General information
- Type: Ultralight aircraft
- National origin: Lithuania
- Manufacturer: Rolandas Kalinauskas
- Status: In production (2012)

History
- Developed from: Rolandas Kalinauskas RK-6 Magic

= Rolandas Kalinauskas RK-7 Orange =

Lithuanian ultralight aircraft

The Rolandas Kalinauskas RK-7 Orange (also called the Muse, Fly and Bite) is a Lithuanian ultralight aircraft, designed and produced by Rolandas Kalinauskas, of Prienai. The aircraft is supplied as a kit for amateur construction or as a complete ready-to-fly-aircraft and has been noted for its very low price.
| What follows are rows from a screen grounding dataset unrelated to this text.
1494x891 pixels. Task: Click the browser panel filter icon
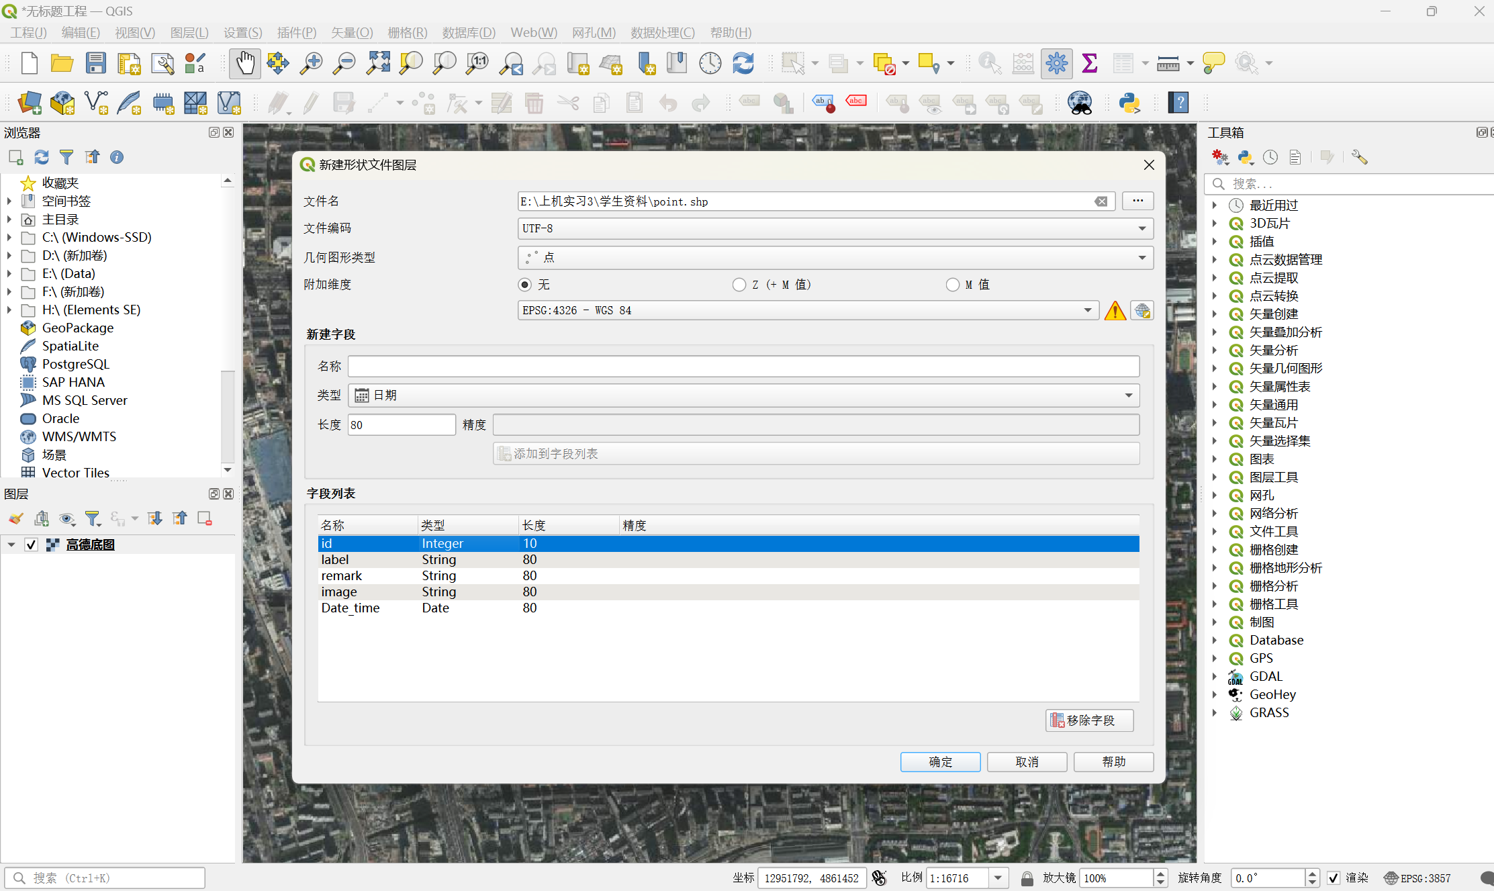[66, 157]
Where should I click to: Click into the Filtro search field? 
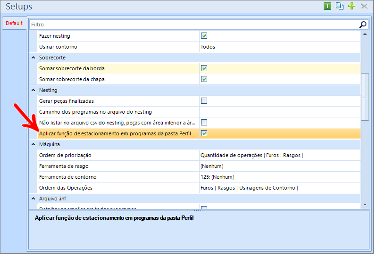click(189, 25)
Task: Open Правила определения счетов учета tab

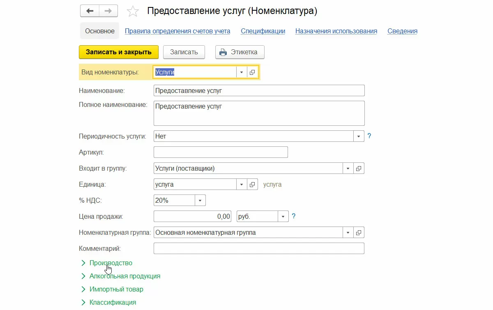Action: click(x=177, y=31)
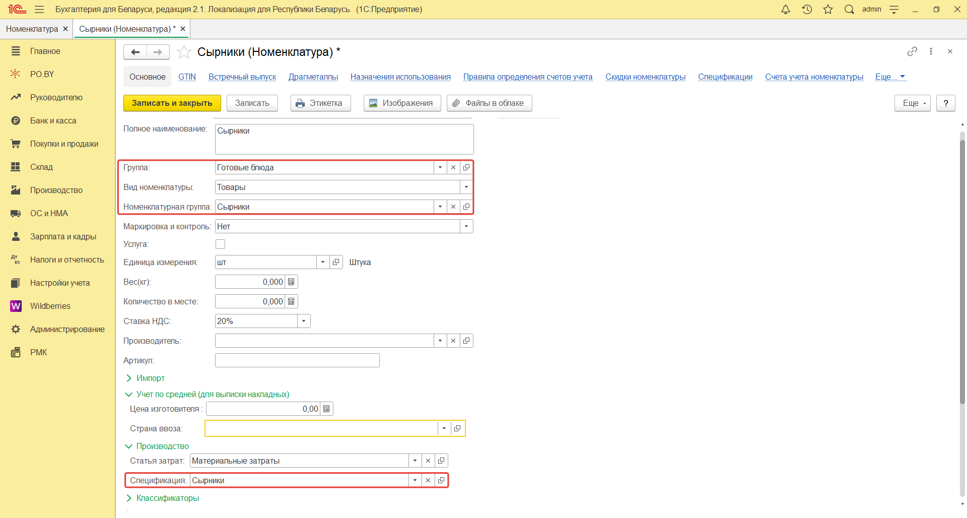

==Design and development==
A simplified single-seat version of the Rolandas Kalinauskas RK-6 Magic, the RK-7 was designed to comply with the Fédération Aéronautique Internationale microlight rules. It features a strut-braced high wing, a single-seat enclosed cockpit under a bubble canopy, fixed tricycle landing gear and a single engine in pusher configuration.

The aircraft forward fuselage is made from welded steel with a wooden laminate covering in the cockpit area, with the tailboom made from aluminum tube. The tail surfaces are built up from aluminum tubing, strut-braced, covered in Dacron sailcloth and protected with a small tailskid. The wings are wooden and equipped with Junkers style ailerons. Its 8.2 m span wing has an area of 11.5 m2. The standard engine available is the 50 hp Rotax 503 two-stroke powerplant, although the 40 hp Rotax 447 has also been used. The aircraft can be flown without the canopy fitted, if desired.

The RK-7 has been noted for its low retail price. In 2011 it was advertised at €11,000 for an assembled, ready-to-fly aircraft and €6,500 for a kit.